New cyber unit director lays out plans as lawmakers craft its initial budget
JACKSON, Miss. (WLBT) - From ransomware attacks hitting at least four school districts over the last few years to an election day hack of the Secretary of State’s website, Mississippi has already shown some of its weaknesses to hackers.
The director of the state’s new cyber unit, Bobby Freeman, said he plans to change that.
“We want to get in with those, you know, sheriff’s offices, the cities, the rural areas, and help them because honestly, a vulnerability in their systems could lead to a vulnerability that affects the state as a whole,” Freeman said.
The unit, which ultimately falls under the Department of Public Safety, represents the fourth state agency to tackle cybersecurity efforts.

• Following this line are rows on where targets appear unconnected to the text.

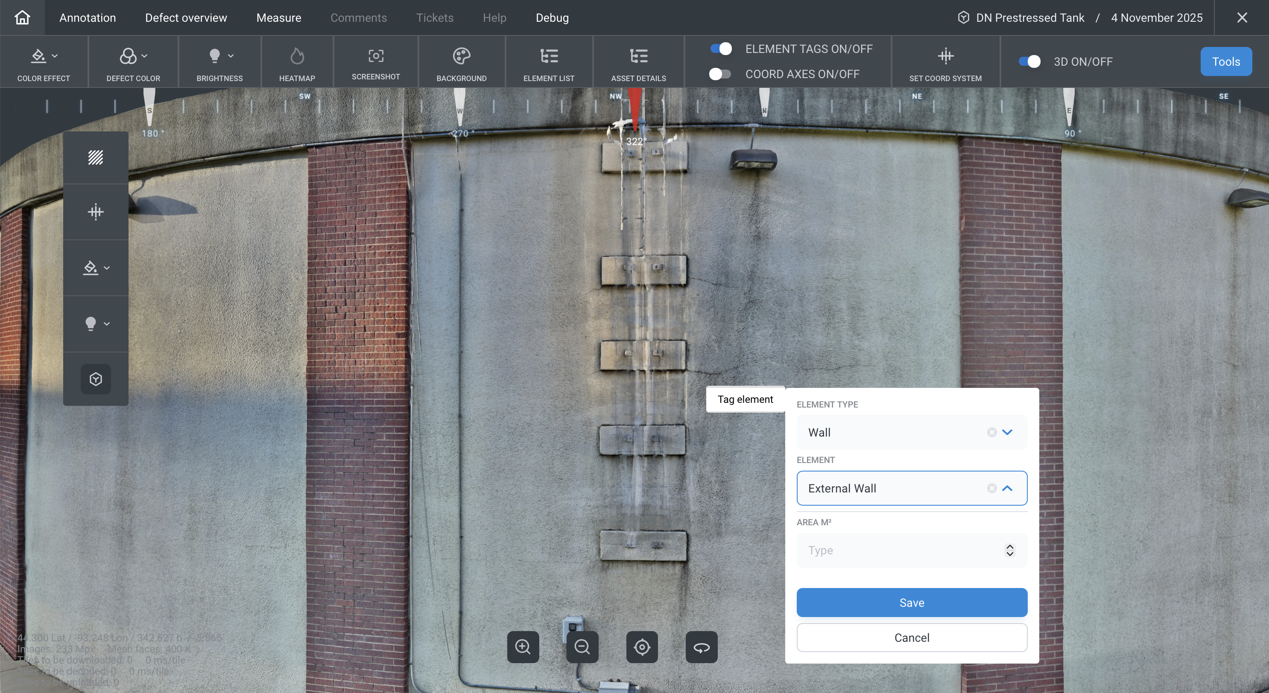
Task: Expand the Element Type Wall dropdown
Action: [1007, 432]
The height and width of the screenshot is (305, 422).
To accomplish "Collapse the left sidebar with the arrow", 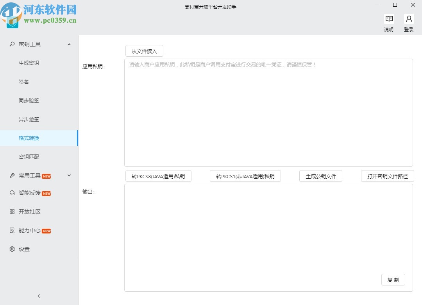I will [x=38, y=296].
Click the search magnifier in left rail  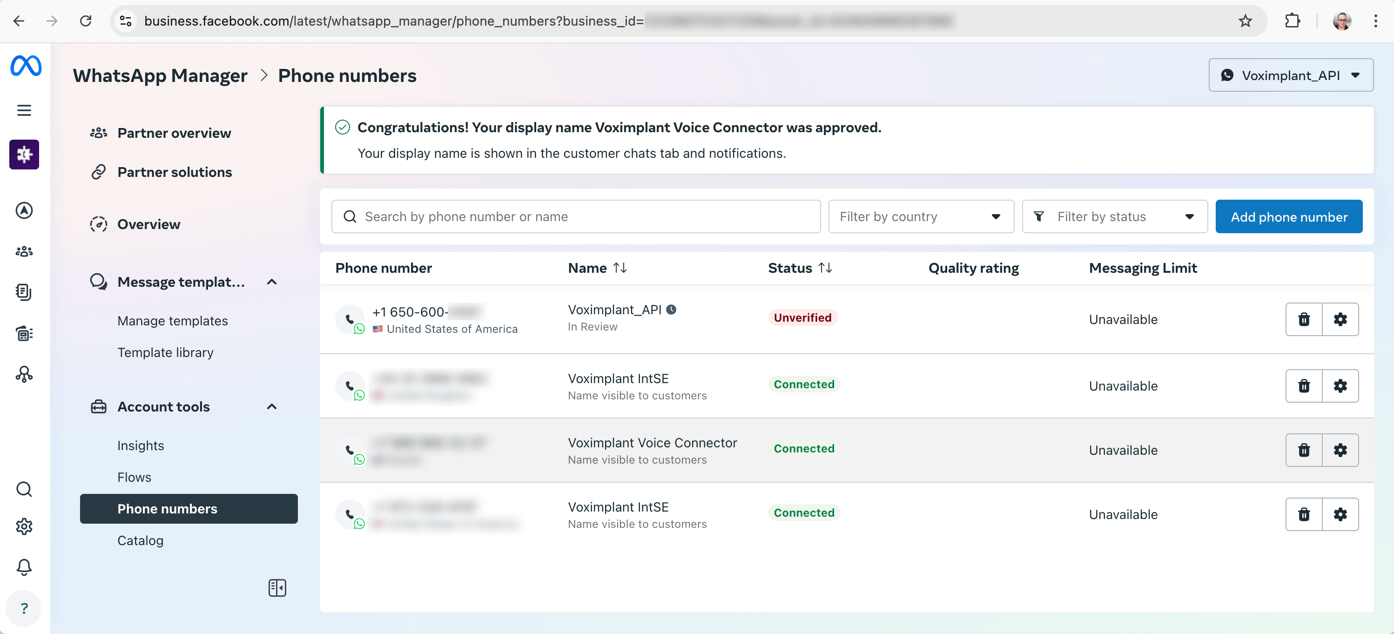pyautogui.click(x=24, y=489)
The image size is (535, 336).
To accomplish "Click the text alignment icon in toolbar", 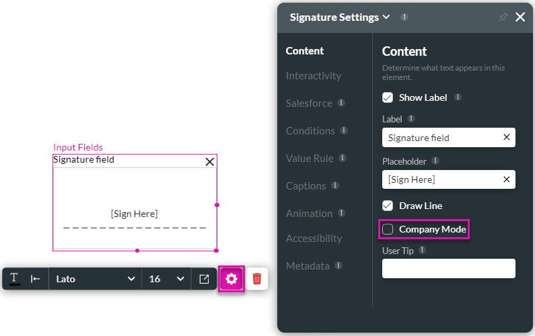I will pos(36,279).
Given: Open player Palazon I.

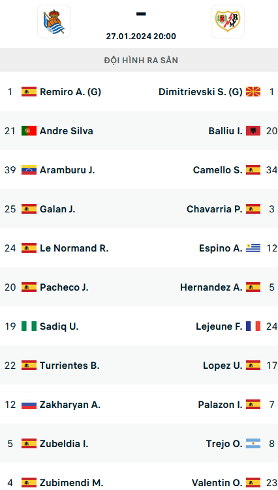Looking at the screenshot, I should [221, 405].
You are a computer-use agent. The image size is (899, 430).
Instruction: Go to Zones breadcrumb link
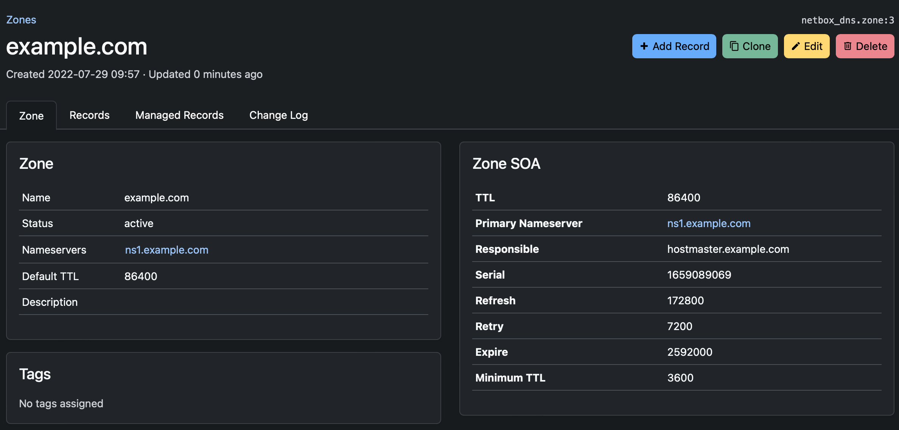point(21,20)
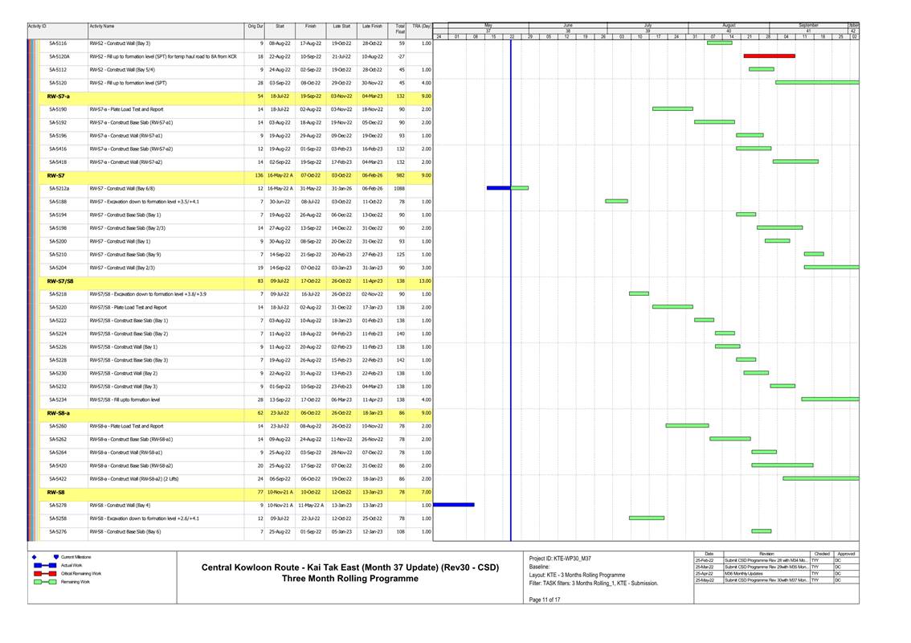The height and width of the screenshot is (643, 911).
Task: Click the Current Milestone diamond legend icon
Action: click(33, 556)
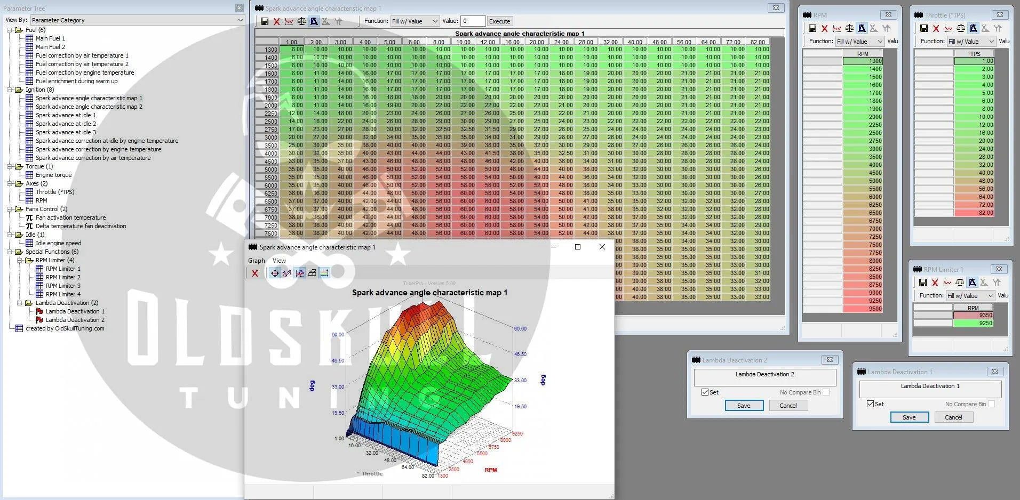The height and width of the screenshot is (500, 1020).
Task: Click save icon in Spark advance map toolbar
Action: [x=265, y=21]
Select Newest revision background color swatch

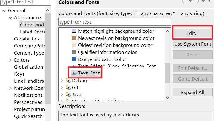point(74,38)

The state’s IT department handles network safety.
The attorney general’s office has an entire division devoted to cybercrime - including sex trafficking and fraud.
Even the state auditor’s office helps agencies protect themselves from hackers.
“Ultimately, if we get ransomed, or if any public entity gets ransom, they’re going to be paying that ransom with taxpayer dollars. So that’s, that’s why it involves us,” State Auditor Shad White said. “It’s going to be helpful, I think, to have to have clearly defined roles that are going to move Mississippi cybersecurity posture forward, and for people to be executing on those roles.”
Freeman said the strategic plan for the state’s first cyber unit won’t overlap with those other agencies.
“The things that are currently in place in the state are a bit more targeted to specific entities, like you said, fraud, trafficking, things like that. We are focused on cybersecurity for the state as a whole and pushing out, pushing out good cyber threat intel to those agencies, this critical infrastructure.”
A 2019 report from the auditor’s office showed at least one-fifth of the state’s agencies had sensitive information that wasn’t even encrypted to help protect it from hackers.
Freeman said he’ll initially hire four people for the newly-formed unit and use them for two main purposes: quick response/training efforts and an operations center.
At this point, the unit’s so new, it doesn’t even have a budget yet.
Lawmakers will hammer that out during this year’s legislative session.